I think the Administration could and should have taken a much quicker and more aggressive approach to restoring the rule of law at the border. In the more than six months since the election, the Biden Administration could have reached out to the private/NGO sectors, as well as identifying qualified due process and human rights experts already on the USG payroll, who could have re-established legal asylum screening ART USCIS and reinstituted due process and the rule of law at EOIR while longer term reforms and more permanent personnel recruitments and selections were being made.
Why are brilliant experts like Yael and many others still writing papers and making suggestions (that the Administration insultingly ignores or fobs off) instead of leading from the inside and solving problems on a daily basis? What a waste of brainpower and opportunity for immediate improvment, not to mention the human lives and national values being “flushed down the toilet”🚽 at EOIR and DHS every day!
Why are inferior “Miller Lite Holdover” candidates, recruited under a badly flawed and much criticized process, being selected by Garland at EOIR, when a potentially far superior and more diverse group of experts from the NDPA could be attracted and hired under a legitimate recruitment process that targets the many underrepresented pools of talent for key jobs at DHS and DOJ?
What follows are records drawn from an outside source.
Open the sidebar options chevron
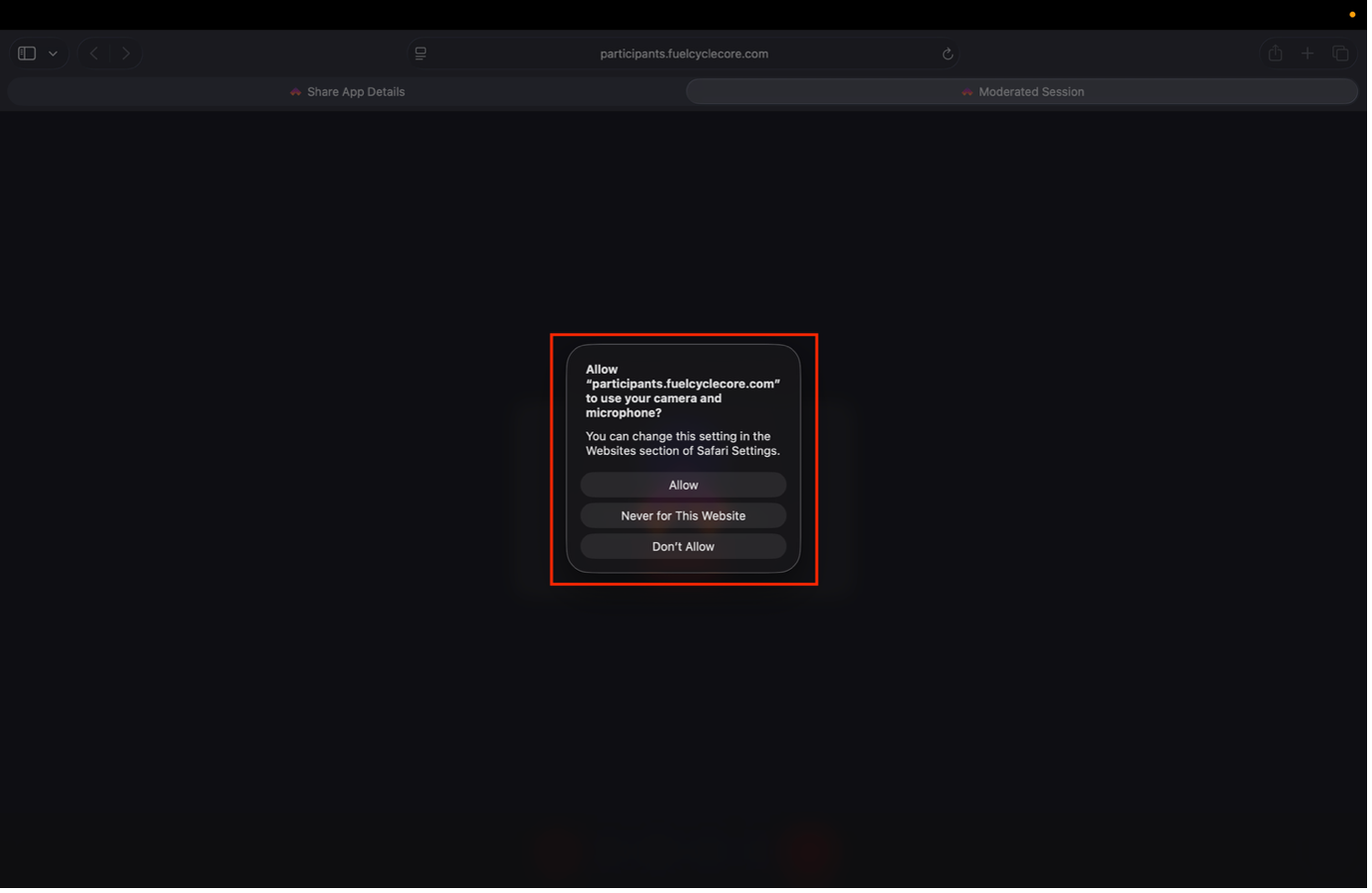Image resolution: width=1372 pixels, height=893 pixels. 53,53
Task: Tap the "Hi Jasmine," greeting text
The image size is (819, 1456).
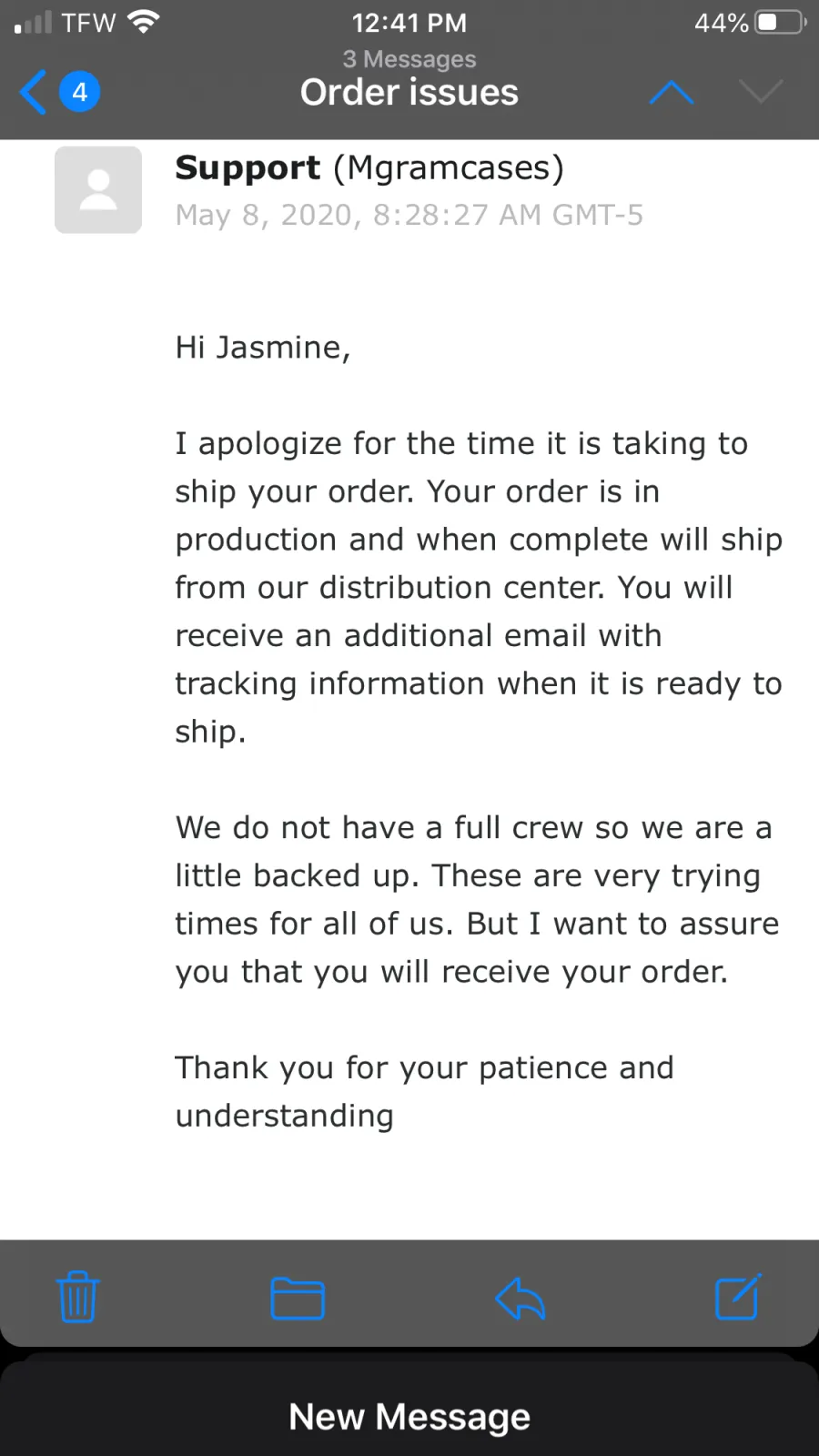Action: [263, 348]
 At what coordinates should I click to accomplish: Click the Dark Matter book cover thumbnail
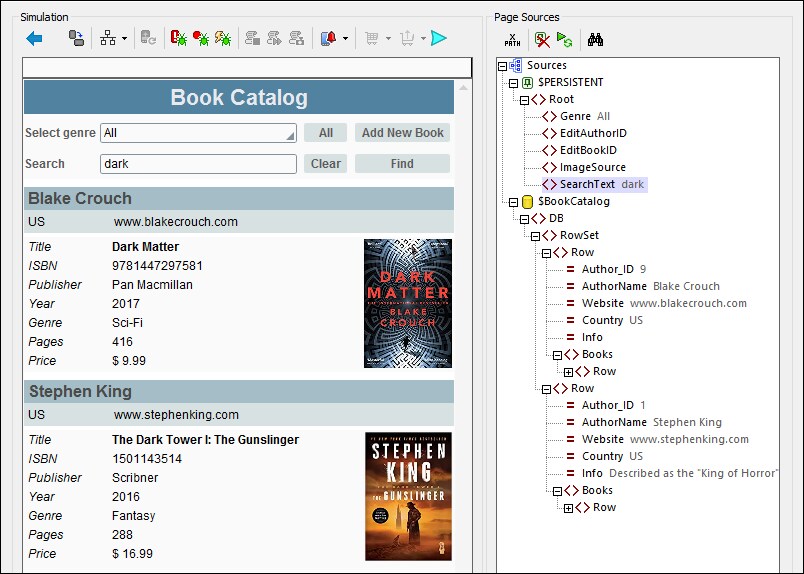408,303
It is a priority, and it’s not rocket science!🚀 But, it will remain beyond the capabilities or priorities at DOJ and DHS unless or until the Biden Administration brings in some better personnel and experts to solve the problems!
Neither Garland nor Mayorkas has put the “A-Team” in place, despite lots of recommendations that they do so and the pools of far better personnel readily available in the private sector and outside the “Miller-Restrictionist In-Team” that systematically abused and disrespected immigrants’ and human rights over the past four years!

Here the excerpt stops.